> [EXCERPT]:
(begin)

Page MenuHomePhabricator

Determine and implement multi-dc strategy for ChronologyProtector
Closed, ResolvedPublic

Description

What

ChronologyProtector is responsible for making sure that after users make changes that result in database writes (e.g. editing a page, changing your user preferences, etc) that on future page loads the database reflect these changes. This is mainly to accomodate the fact that replication from db-master to the pool of db-replicas takes time.

The CP code is fairly small and exists part ot the the wikimedia/rdbms libary in MediaWiki.

Why
  • After having saved an edit and going to the history page, your edit always should be listed there. (Even in the edge case where the article content may be lagged for parser-stampede/Michael Jackson reasons.)
  • When changing your skin from Vector to Minerva, the confirmation page seen therafter and the next article you view should use Minerva.
How

Changes are made to the db-master. Information is read from a pool of multiple db replicas (for scale).

In general, a random replica is picked from the pool to read your preferences and render wiki content etc.

(end)

> [INFORMATION PROVIDED]:
(begin)

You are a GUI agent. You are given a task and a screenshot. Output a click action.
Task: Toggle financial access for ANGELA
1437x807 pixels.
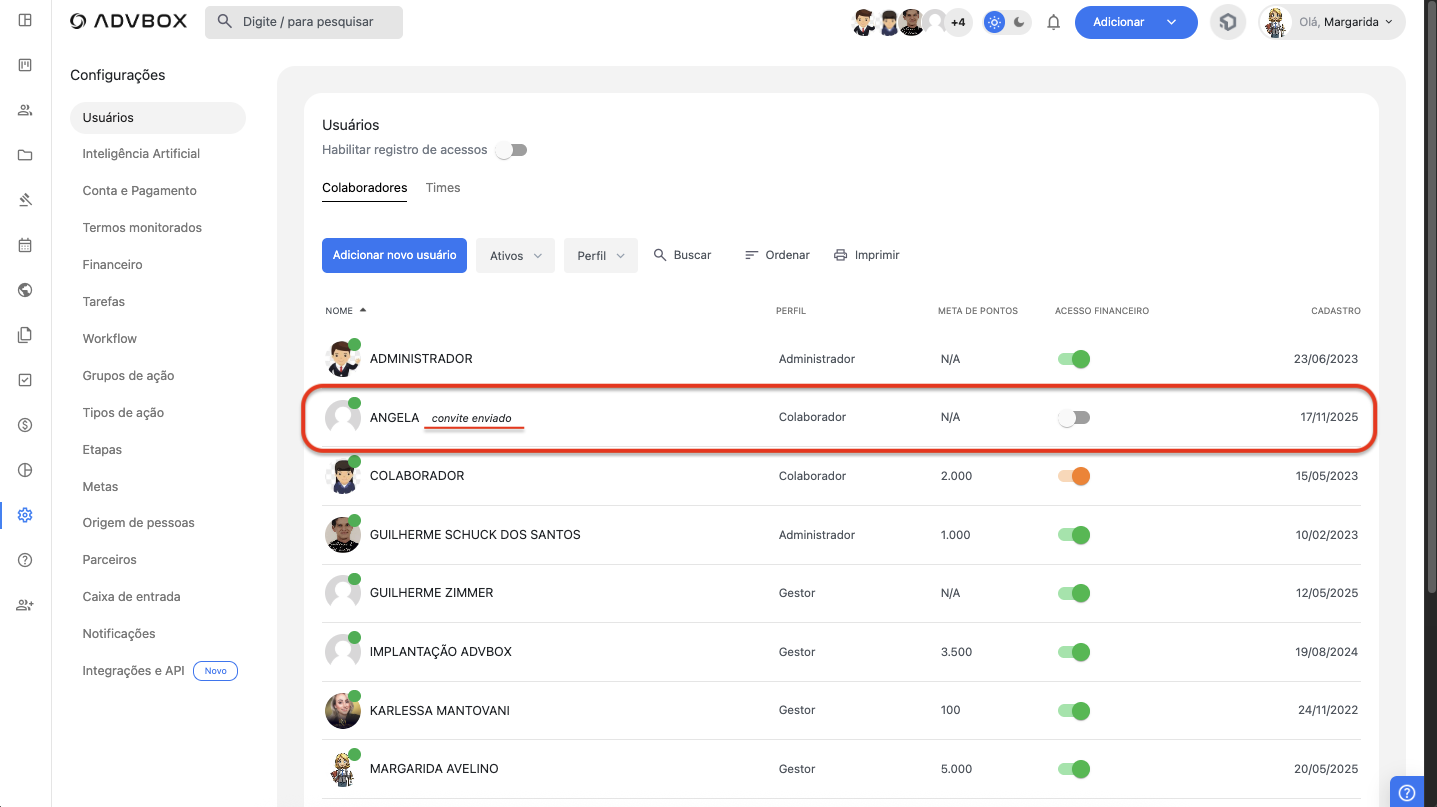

(end)

> [WHAT THE EXERCISE ASKS]: Reproduce the ChronologyProtector text word for word, from "Determine and implement" to "parser-stampede/Michael Jackson reasons.)".

> [SOLUTION]:
Determine and implement multi-dc strategy for ChronologyProtector
Closed, ResolvedPublic

Description

What

ChronologyProtector is responsible for making sure that after users make changes that result in database writes (e.g. editing a page, changing your user preferences, etc) that on future page loads the database reflect these changes. This is mainly to accomodate the fact that replication from db-master to the pool of db-replicas takes time.

The CP code is fairly small and exists part ot the the wikimedia/rdbms libary in MediaWiki.

Why
  • After having saved an edit and going to the history page, your edit always should be listed there. (Even in the edge case where the article content may be lagged for parser-stampede/Michael Jackson reasons.)